Influence of excision of a methylene group from Glu-376 (Glu376-->Asp mutation) in the medium chain acyl-CoA dehydrogenase-catalyzed reaction.

The human liver medium chain acyl-CoA dehydrogenase (MCAD)-catalyzed reaction proceeds via abstraction of an alpha-proton from the acyl-CoA substrates by the carboxyl group of Glu-376. By using the methods of site-directed mutagenesis, we replaced Glu-376 by Asp (E376D mutation), expressed the wild-type and mutant enzymes in Escherichia coli, purified them to homogeneity, and compared their kinetic properties. The steady-state kinetic data revealed that the E376D mutation impaired (by about 15-20-fold) the turnover rate of the enzyme as well as its inactivation by 2-octynoyl-CoA. There was no selective solvent deuterium isotope effect on enzyme catalysis.

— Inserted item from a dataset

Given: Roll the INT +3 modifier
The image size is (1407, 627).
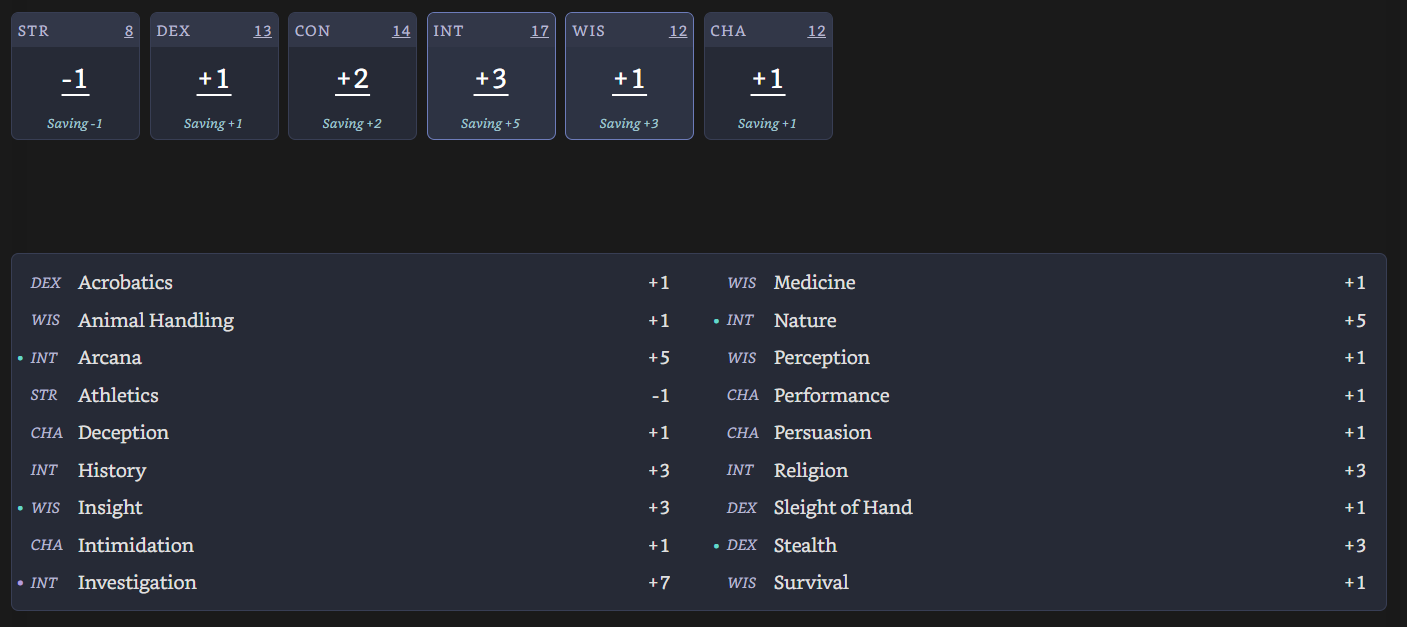Looking at the screenshot, I should point(491,80).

These results lead to the suggestion that the carboxyl group of Asp-376 does not serve as efficient catalytic base as the carboxyl group of Glu-376. The E376D mutation impaired the octanoyl-CoA-dependent reductive half-reaction such that the rate-limiting step of enzyme catalysis shifted from the product dissociation step (in the case of the wild-type enzyme) to the flavin reduction step, and abolished the previously noted kinetic and thermodynamic correspondences between the octanoyl-CoA-dependent reductive half-reaction and the enzyme-octenoyl-CoA interaction [Kumar, N. R., and Srivastava, D. K. (1994) Biochemistry 33, 8833-8841]. Arguments are presented that the Glu-376-->Asp mutation results in uncoupling between the proton transfer and protein conformational change steps during enzyme catalysis.